Certificate of Dryness London
Following water damage or flood damage, we are able to provide a certificate of dryness, dry certificate, or dryness certificate, compliant with the IICRC S500 standard and reference guide for professional water damage restoration.
Fully insured and qualified, our team of applied structural drying technicians, thermal imaging damp survey specialists, damp mapping operatives, and water damage restoration technicians will attend and undertake the drying out certification process.
Our dryness certificate survey is a simple process whereby we use thermal imaging, ultrasound, and density mapping tools to determine what the moisture content levels should be, and what the moisture content levels actually are. On this basis, we can then compile a comprehensive data set that forms the dryness certificate which your insurance will need to facilitate the instruction of the restoration works.
A dryness certificate or certificate of dryness is absolutely essential to mark the successful end of the structural drying project and sign off the areas affected by water damage and damp, ready for the contractors to commence with the water damage restoration works. Contact us today for a for a certificate of dryness quote. We respond fast because we know that “water damage does not wait”.
Do I Need a Certificate of Dryness?
This is a question we get asked an awful lot. The answer is simply ‘yes’. Why? Because if you do not have one, you have no recourse. A certificate of dryness is an official document put together by an IICRC Water Damage Restoration Technician, Applied Structural Drying Technician, and Level 2 Thermographic Engineer which essentially constitutes an insurance backed guarantee (in the form of a report) that, at the time of attendance, the moisture content levels of the materials within an affected area have been professionally assessed and found to be at demonstrable acceptable levels of “dryness”. Only once you have your IICRC S500 compliant certificate of dryness will you be in a secure position to commence with the water damage restoration works.
How else will you know for sure and be able to retrospectively prove that everything had been dried to acceptable levels? If you go ahead and redecorate/ restore, put back in new floors, new furniture, your new kitchen, your new bathroom etc, and it then becomes musty and mouldy or damp again, you would obviously look to take action to resolve. This may involve contacting the builders who undertook the drying works or your insurer.
Your insurer will immediately ask you for proof that the premises were dried correctly and signed off by a qualified, competent party/ individual. If you do not have this evidence (a dryness certificate) then you may find the insurer rejects your claim for remedial works/ remedying the problem. Furthermore, you may find you have no recourse and are in a position whereby you have to dismantle and start again. On this basis, always get an IICRC S500 compliant certificate of dryness to prove your materials / property was dried correctly, to the correct standard, before you commenced with restorative works.
Where can I get an IICRC S500 compliant Certificate of Dryness?
At Building Response Ltd, we specialise dryness certification assessments, surveys, reports, and certification issuance. We use thermal imaging, ultrasound, density mapping tools, and calibrated damp detectors and humidity measurement tools to accurately establish what the moisture content of the materials and environment should be, and of course what the moisture content actually is.
We then put together a detailed report which will provide the essential security you need to move forward with your project and constitute a dryness certificate for all those materials found to be dry. All our dryness certificates or reports are insurance-backed.
The terms within a certificate of dryness report:
Certificate of Dryness: A Certificate of Dryness is a document that provides evidence that materials within an affected area have been professionally assessed and found to be at demonstrable acceptable levels of “dryness”.
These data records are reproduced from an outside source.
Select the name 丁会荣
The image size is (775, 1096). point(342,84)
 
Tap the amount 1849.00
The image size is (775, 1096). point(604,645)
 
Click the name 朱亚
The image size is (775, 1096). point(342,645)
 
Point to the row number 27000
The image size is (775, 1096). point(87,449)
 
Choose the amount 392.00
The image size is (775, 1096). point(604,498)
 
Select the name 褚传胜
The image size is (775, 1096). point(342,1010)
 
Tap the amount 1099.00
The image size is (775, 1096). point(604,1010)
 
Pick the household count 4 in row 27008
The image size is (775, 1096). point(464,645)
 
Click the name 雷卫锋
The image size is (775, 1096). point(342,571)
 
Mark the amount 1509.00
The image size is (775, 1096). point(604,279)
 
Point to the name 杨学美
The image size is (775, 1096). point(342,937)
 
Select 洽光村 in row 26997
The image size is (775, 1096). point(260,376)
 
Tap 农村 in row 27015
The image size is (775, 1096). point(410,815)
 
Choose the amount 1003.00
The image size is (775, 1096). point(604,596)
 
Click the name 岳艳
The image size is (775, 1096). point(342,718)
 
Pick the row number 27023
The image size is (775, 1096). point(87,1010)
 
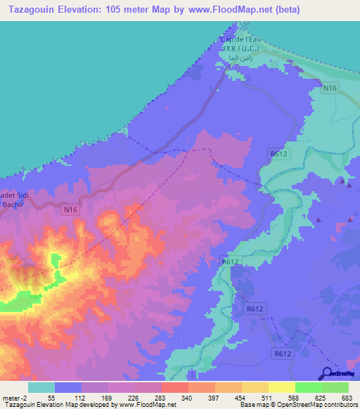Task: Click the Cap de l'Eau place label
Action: tap(240, 40)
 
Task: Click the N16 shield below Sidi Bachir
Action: tap(68, 209)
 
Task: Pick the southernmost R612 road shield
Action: tap(283, 355)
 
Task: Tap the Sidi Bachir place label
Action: tap(14, 200)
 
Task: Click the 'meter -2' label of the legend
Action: tap(15, 397)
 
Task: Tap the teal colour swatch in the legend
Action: tap(41, 387)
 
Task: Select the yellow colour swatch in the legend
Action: tap(281, 387)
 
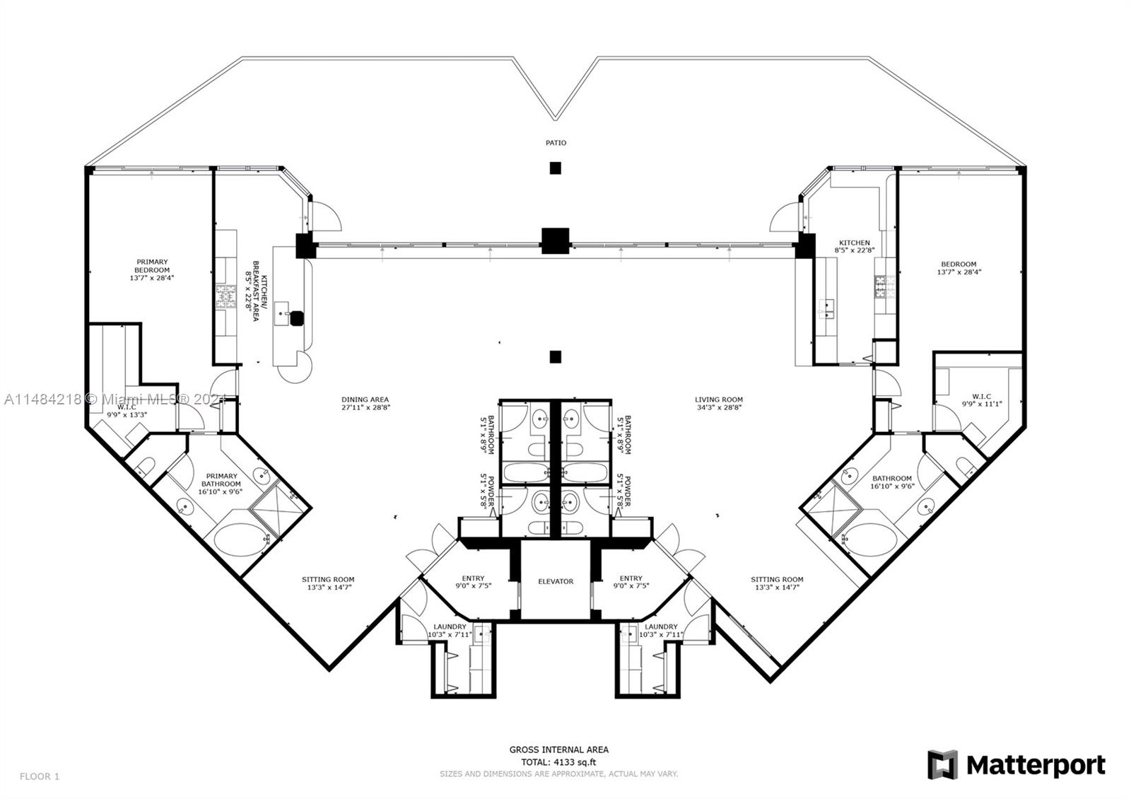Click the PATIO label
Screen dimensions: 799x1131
click(x=556, y=143)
IICRC S500: The S500 code refers to the IICRC S500 Standard and Reference Guide book for Professional Water Damage Restoration Technicians; professional standards for water damage restoration, providing proper restoration practices based on reliable principles, research and practical experience
Dry: For the purposes of a Certificate of Dryness, “dry” means within environmental and material dependent tolerance of a respective control measurement, therefore “wet” generally means anything outside tolerated levels of density differential in relation to respective control measurements. “Dry” generally means within 5% tolerance of a respective control measurement (up to 40%), and 3.2% tolerance thereafter; therefore “wet” generally means anything outside this range of tolerance, of a respective control measurement.
WMCE: Wood Moisture Content Equivalent. This is where readings have been taken using a protimeter (density measurement device) specifically designed for wood or density measurement, but only the comparative value has been used and therefore the result is purely qualitative, with a quantitatively accurate differential.
Observation Measurements: These readings represent the highest measurement recorded in a specific given material, usually recorded on, or immediately around, the densest area of observed water damage.
Control Measurements: The comparative numeric baseline reading for measured material surfaces, taken from an unaffected material of identical or as similar as possible composition, as close as possible to the affected area.